When I got home, I saw that he’d texted me, passing judgement on my life and acting superior to me because he has a girlfriend. He seems to think that I am “desperate” and “sad” because I dance with my friends in bars and those friends happen to be male. I responded with all the nonchalance of drunkenness.
But this morning, when I had to wake up to go into work on my weekend, I was filled with hatred. So I texted an addendum that was biting and mean. And when I was sitting through boring professional development, he and I threw insults back and forth. Trying to hurt each other some more. Because you can never have too much of that.

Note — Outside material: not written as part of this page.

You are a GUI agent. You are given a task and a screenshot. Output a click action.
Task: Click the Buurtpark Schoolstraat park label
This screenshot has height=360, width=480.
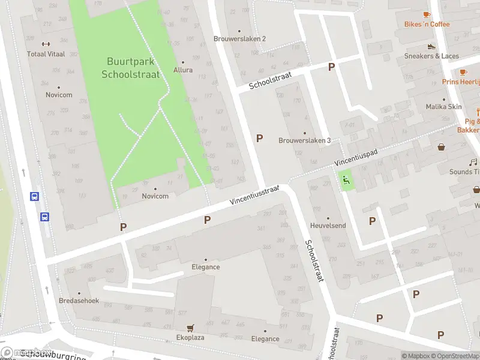point(130,67)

It’s really quite ironic when he tries to make me jealous of his relationship. I could have a relationship if I so desired… He actually asked me today why I don’t have a boyfriend yet. I didn’t answer him honestly because he doesn’t deserve any answers from me. But the truth of the matter is that he is the reason I don’t have a boyfriend yet. I am so absolutely petrified that it’s going to be the same story. I am so scared of being hurt again. I’ve got all sorts of walls up around me after all his shit. And every time we communicate, the walls go up a little higher. Because fuck all if relationships aren’t just a pair of people trying to get away with as much selfishness as possible, with a chintzy facade of love to justify it all.
Deep breath. The bitterness will pass. Inshaallah.